After you finish creating the RoutingModel and RoutingSolver classes and the printInformation function, you use them in the main function. You can use command line syntax to pass the names of input files to the model. If you do not specify input files, the defaults will be used. In the main function, you first create an environment. Then you create an instance of the RoutingModel class, which takes the environment and input files as parameters. You create an instance of the RoutingSolver class, which takes the model as a parameter. You call the member function RoutingSolver::insertAllReturnVisits to add the return visits to the first solution. You call the member function RoutingSolver::orderVisits to create a submodel and order the customer visits. This member function takes two parameters: the unordered visit array and the graph from the routing model mdl. You call the member function RoutingSolver::insertCustomerVisits to insert the ordered customer visits into the first solution. You use Solver to improve the first solution and print this solution. The following code is provided for you:

int main(int argc, char * argv[]) {
  IloEnv env;
  try {
    RoutingModel mdl(env, argc, argv);
    RoutingSolver solver(mdl);
    solver.insertAllReturnVisits();
    solver.orderVisits(mdl.getUnorderedVisitArray(), mdl.getGraph());
    if (solver.insertCustomerVisits()) {
      solver.improveWithNhood();
      solver.printInformation("***Solution after improvements with nhood***");
    }
  } catch(IloException& ex) {
    cerr << "Error: " << ex << endl;
  }
  env.end();
  return 0;
}

Step 22   -  

Compile and run the program

Compile and run the program. You will get results that show the routing plan and information for the improved solution.

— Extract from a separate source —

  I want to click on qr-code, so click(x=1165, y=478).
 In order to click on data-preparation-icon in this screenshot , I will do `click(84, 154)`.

The solution uses 4 vehicles. Each vehicle makes one return visit to the depot, that is, each vehicle performs two tours. There are 12 unused return visits. See "Complete Output" for details. The solution improvement phase finds a solution using 4 vehicles with a total cost of 2114.8 units after making 139 cost-decreasing moves:

Inserting return visits
Producing insertion order
Inserting customer visits
Improving solution
***Solution after improvements with nhood***
Number of fails               : 0
Number of choice points       : 0
Number of variables           : 2196
Number of constraints         : 132
Reversible stack (bytes)      : 192984
Solver heap (bytes)           : 687828
Solver global heap (bytes)    : 1021680
And stack (bytes)             : 20124
Or stack (bytes)              : 48264
Search Stack (bytes)          : 4044
Constraint queue (bytes)      : 13164
Total memory used (bytes)     : 1988088
Elapsed time since creation   : 0.016
Number of nodes               : 101
Number of visits              : 132
Number of vehicles            : 8
Number of dimensions          : 2
Number of accepted moves      : 139
===============
Cost         : 2114.8
Number of vehicles used : 4

The complete program and output are listed in "Complete Program". You can also view it online in the YourDispatcherHome/examples/src/multitr.cpp file.